Tate Modern’s big Andy Warhol exhibit should have been crowded. With such a staple name in pop culture, the iconic Thames Museum in London was sure to fill up. But due to the pandemic, the visit has never been so comfortable. On this Saturday afternoon at the end of September, the crowd is limited to enforce social distancing. Reserving a seat is mandatory and the museum accepts about half as many people as usual.
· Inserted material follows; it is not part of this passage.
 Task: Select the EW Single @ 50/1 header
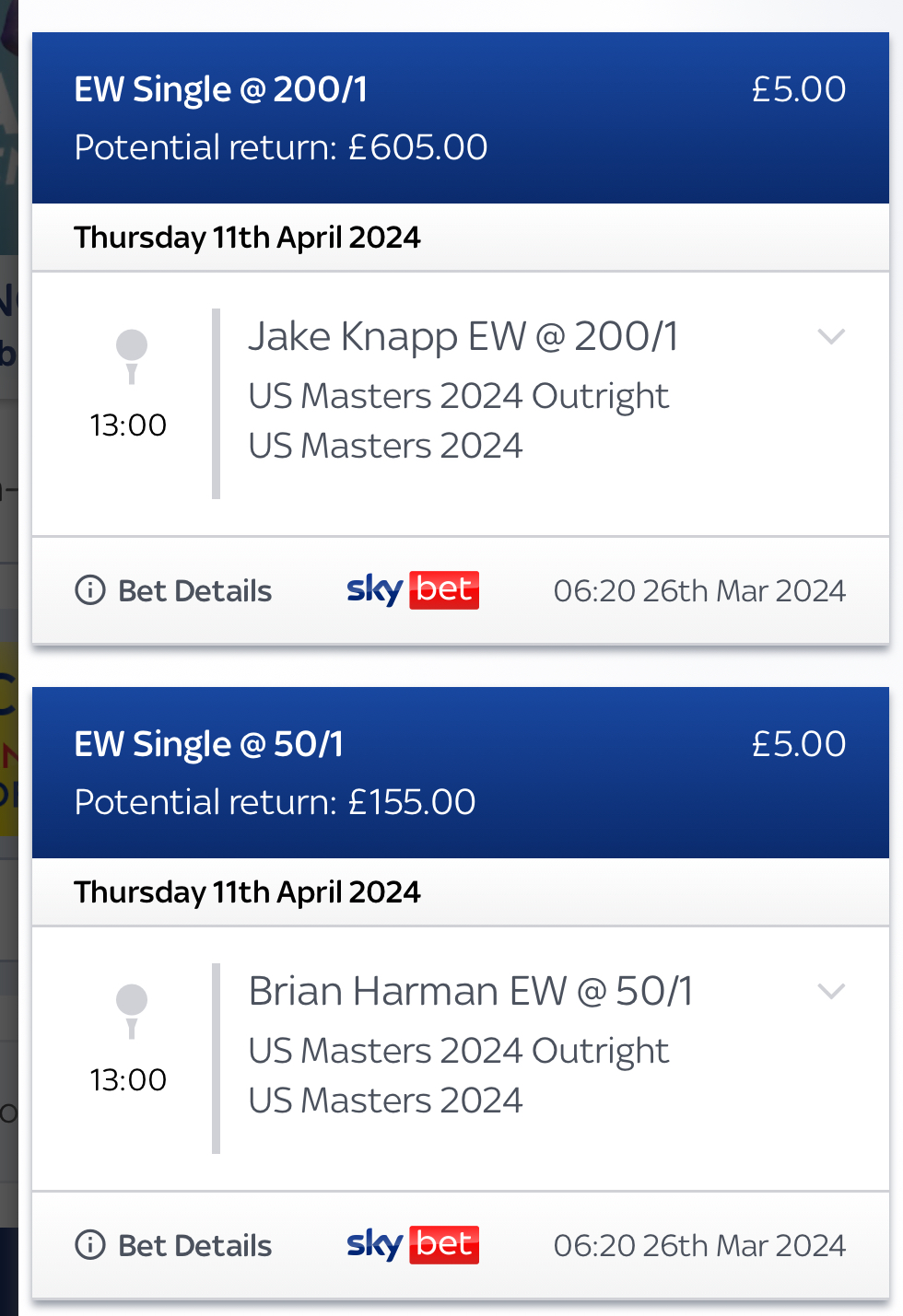(x=209, y=745)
A group of demonstrators greet visitors in front of the ice-swept entrance. “The coronavirus is no reason to fire us. Shame on the Tate! “, denounces a panel. Employees of the museum’s shops and restaurants have been on strike since the end of August. The cultural institution announced in August the removal of 313 employees from Tate Enterprises, its commercial arm. 1er October, the social movement was suspended, with unions and management agreeing to enter into negotiations, but no compromise has yet been found. “Usually the Tate likes to put forward its progressive values, and told us before the pandemic that we were a big family, notes, bitterly, one of the strikers who prefers to keep his name silent. But when there are problems, we are the ones who pay, while management keeps their big salaries. “
Even the castles
The Tate is the symbol of a ravaged museum and monument sector in the United Kingdom. Thursday, October 8, National Trust, august association which takes care of more than 500 castles, historical monuments and natural places, announced 500 redundancies and 800 voluntary departures out of a workforce of some 10,000 people. The Victoria & Albert Museum, devoted to design, is to cut around 100 jobs, or 10% of its workforce. Historic Royal Palaces, which notably manages the Tower of London, will reduce its workforce by 145 positions.
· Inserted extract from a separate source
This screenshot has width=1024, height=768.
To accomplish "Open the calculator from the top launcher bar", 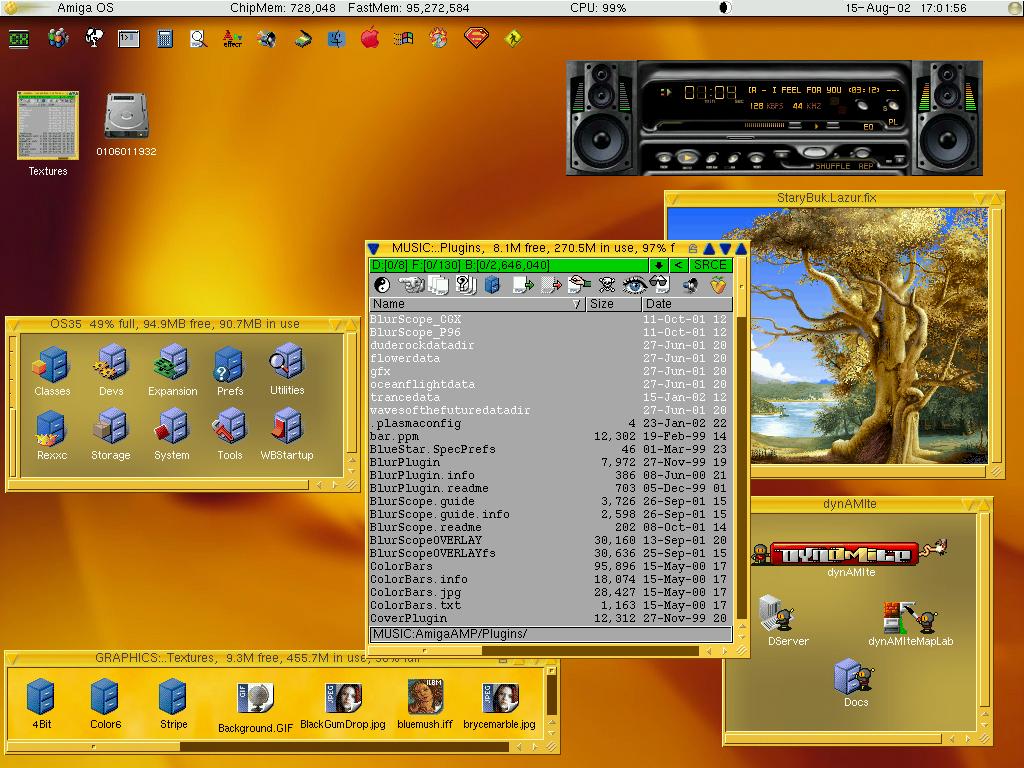I will [x=164, y=39].
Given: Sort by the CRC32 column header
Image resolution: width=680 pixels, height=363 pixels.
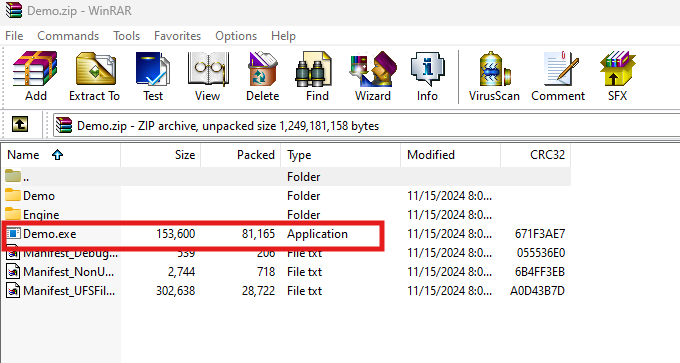Looking at the screenshot, I should pos(536,155).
“King Henry VIII was cutting off heads, now they want to cut our jobs and our pensions. The queen did not comment.
We must add the eight museums which the city of Liverpool takes care of (a hundred jobs less), those of York (still a hundred), Birmingham (still a hundred) … The Royal Academy (150 jobs, or 40 % of staff) and Southbank Center, a concert hall and gallery complex (400 jobs) do the same.
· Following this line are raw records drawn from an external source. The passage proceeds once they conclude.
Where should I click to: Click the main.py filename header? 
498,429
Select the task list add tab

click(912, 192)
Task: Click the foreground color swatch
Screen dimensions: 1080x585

Even the castles of the royal family are not spared. The Royal Collections Trust, which deals in particular with tours of Buckingham Palace, is consulting to reduce its staff. In Windsor, where the Queen lives most of the year, nearly 200 positions are at stake. On September 9, the very worthy employees organized the most English and polite of social movements: a silent demonstration in front of the castle, in uniforms and masks on the face. In spite of everything, a sorrowful spirit allowed itself an annoyed sign: “King Henry VIII was cutting off heads, now they want to cut our jobs and our pensions. Loyalty goes both ways. “ The Queen did not comment.